2012 single by Disclosure

"Latch" is a song by the English electronic music duo Disclosure, featuring vocals from English singer Sam Smith. It was released as a digital download on 8 October 2012, by PMR Records. The lead single from their debut studio album, Settle (2013), the song debuted on the UK Singles Chart at number 26 and peaked at number 11. In the United States, "Latch" was a sleeper hit, peaking at number seven on the US Billboard Hot 100 in August 2014. It also reached the top 10 in Canada and France.

In 2022, American magazine Rolling Stone ranked "Latch" number 10 in their list of 200 Greatest Dance Songs of All Time.
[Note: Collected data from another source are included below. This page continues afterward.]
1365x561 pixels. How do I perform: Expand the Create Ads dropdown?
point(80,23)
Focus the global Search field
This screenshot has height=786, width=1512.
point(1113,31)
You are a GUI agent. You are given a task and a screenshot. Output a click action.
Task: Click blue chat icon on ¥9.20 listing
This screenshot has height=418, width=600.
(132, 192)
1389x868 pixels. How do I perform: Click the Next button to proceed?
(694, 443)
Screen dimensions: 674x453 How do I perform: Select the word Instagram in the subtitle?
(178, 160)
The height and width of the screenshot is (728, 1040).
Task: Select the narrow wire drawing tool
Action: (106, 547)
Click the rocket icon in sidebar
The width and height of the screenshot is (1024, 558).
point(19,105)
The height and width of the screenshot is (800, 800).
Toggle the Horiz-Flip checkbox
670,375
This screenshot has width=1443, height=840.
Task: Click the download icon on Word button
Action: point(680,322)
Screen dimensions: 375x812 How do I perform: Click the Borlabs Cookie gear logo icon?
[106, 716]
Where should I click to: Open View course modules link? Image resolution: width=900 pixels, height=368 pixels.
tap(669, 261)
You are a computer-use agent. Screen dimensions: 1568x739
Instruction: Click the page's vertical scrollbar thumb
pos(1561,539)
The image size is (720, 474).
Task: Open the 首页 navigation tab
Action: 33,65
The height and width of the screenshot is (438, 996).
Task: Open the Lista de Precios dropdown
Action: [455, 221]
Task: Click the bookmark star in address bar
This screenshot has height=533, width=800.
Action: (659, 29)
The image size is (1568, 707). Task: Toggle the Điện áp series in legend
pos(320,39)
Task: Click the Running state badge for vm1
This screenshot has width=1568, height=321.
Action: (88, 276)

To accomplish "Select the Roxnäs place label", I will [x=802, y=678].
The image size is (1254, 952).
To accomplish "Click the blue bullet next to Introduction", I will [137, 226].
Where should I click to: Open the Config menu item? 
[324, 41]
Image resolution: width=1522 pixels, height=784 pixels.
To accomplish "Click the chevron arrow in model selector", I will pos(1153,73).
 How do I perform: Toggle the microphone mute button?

== Background and composition ==
Originally, Disclosure thought that "Latch" was "too weird for the radio and not clubby enough for the clubs" because of its time signature. The duo stated: "It's in 6/8 time — not even 4/4, the more commonly used time signature for house music."

Howard has stated that Disclosure is "trying to bring some soul into the songwriting... using jazz chords and interesting melodies instead of boring, stabby EDM triads."

Guy Lawrence has declined to say definitively what the key of Latch is, but in a text message to Disclosure, Jacob Collier argued for the key being F minor, calling the tonality "a sick flavorsome F minor because all the bass notes are avoiding [the root note]". Latch has a tempo of 122 beats per minute.

Latch samples the song "Fairplay" by Zed Bias and Jenna G. The lyric commonly misheard at the beginning of the track and throughout as "never" is actually "another", from the line "Use my love and give yours to another."

== Critical reception ==
Michael Cragg of The Guardian wrote of the song: "it's a slowly unravelling ode to the thrill of wanting to figuratively (and possibly literally) latch on to someone else." Jon Caramanica of The New York Times viewed the track as one of the duo's "least characteristic" songs, describing it as "less relaxed, more ambitious, more blatantly pop-oriented, with full-bodied vocals". Jamieson Cox lauded the song in The Verge: "Latch" is a "song that remains this decade's prototypical piece of dance-pop. There's no such thing as a perfect song, but 'Latch' comes close: it's economic, beguiling, and precise."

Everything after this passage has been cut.